Could you copy exactly the lines from the one containing "Given: Click Vorarlberg in the Gebiet column" through the last line of the records, leaving out every picture?

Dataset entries

——————————

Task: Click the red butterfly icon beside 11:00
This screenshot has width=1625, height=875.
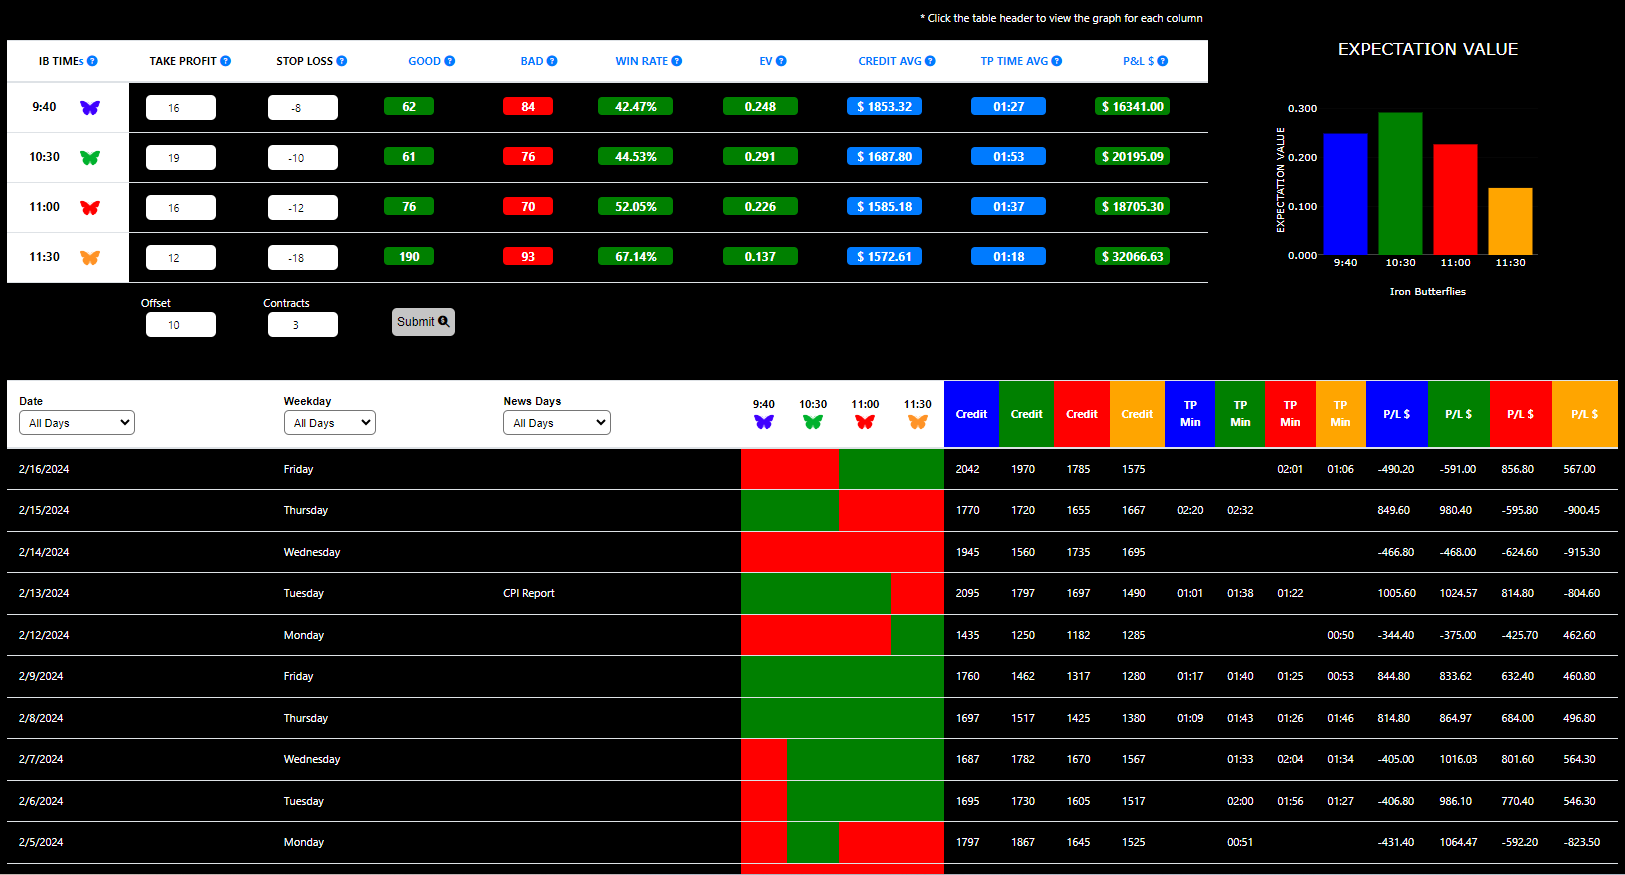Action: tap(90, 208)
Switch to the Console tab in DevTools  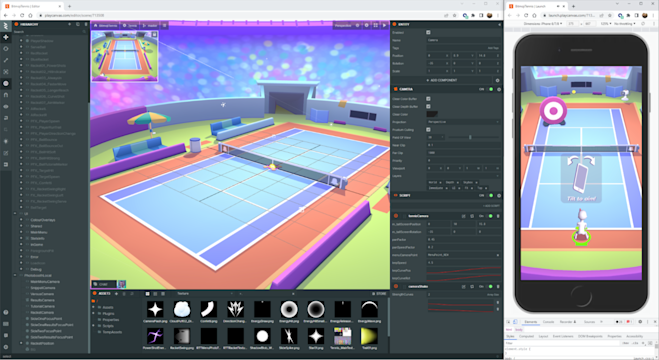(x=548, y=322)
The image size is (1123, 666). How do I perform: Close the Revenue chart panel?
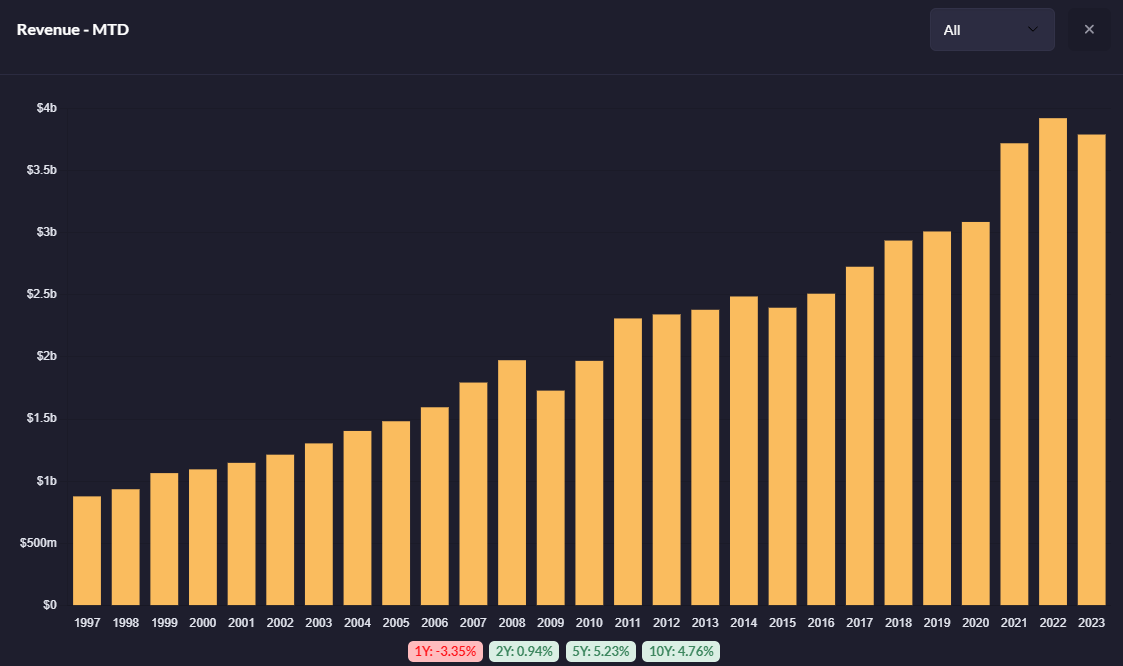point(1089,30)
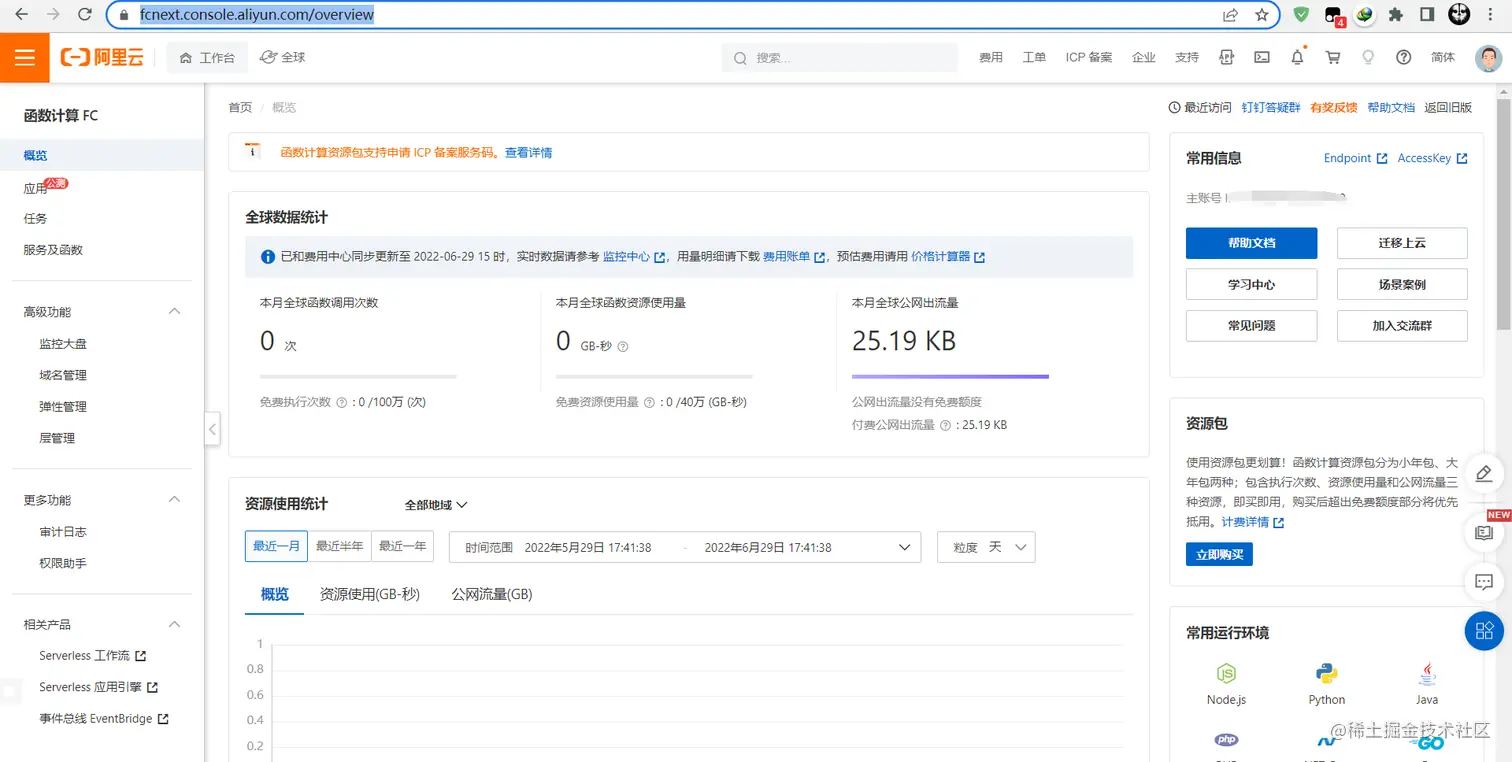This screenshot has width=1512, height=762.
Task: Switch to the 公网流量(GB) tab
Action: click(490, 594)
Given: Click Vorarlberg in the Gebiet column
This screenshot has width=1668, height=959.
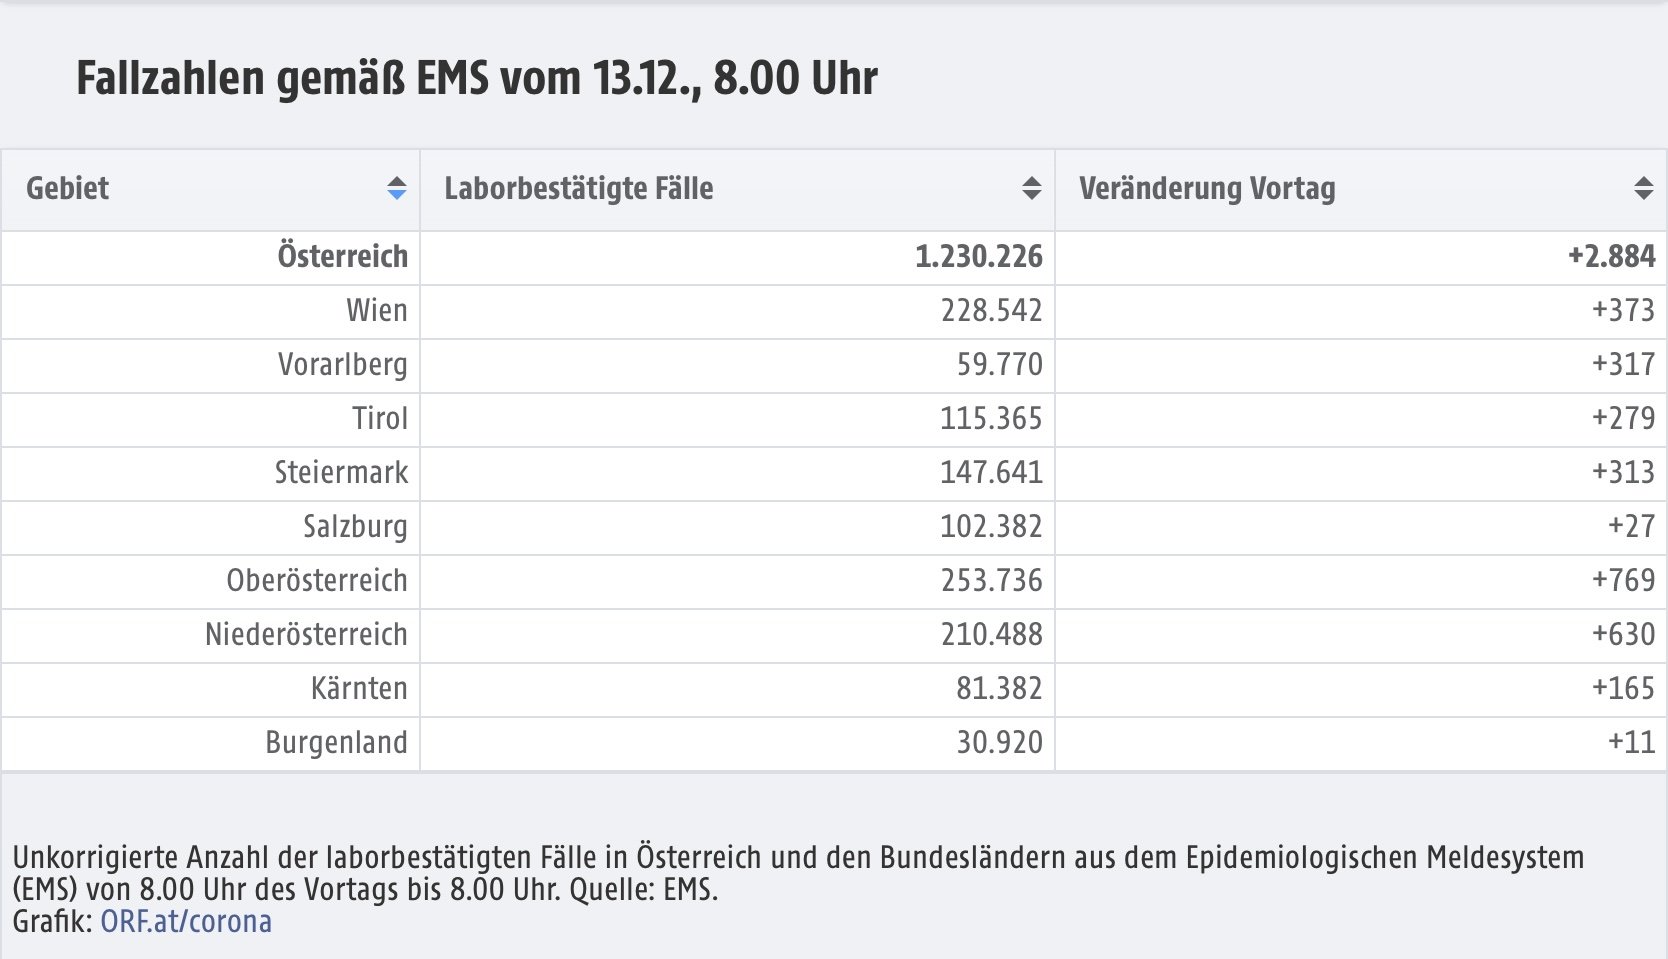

——————————

= Solution to the exercise =
Given: Click Vorarlberg in the Gebiet column
This screenshot has width=1668, height=959.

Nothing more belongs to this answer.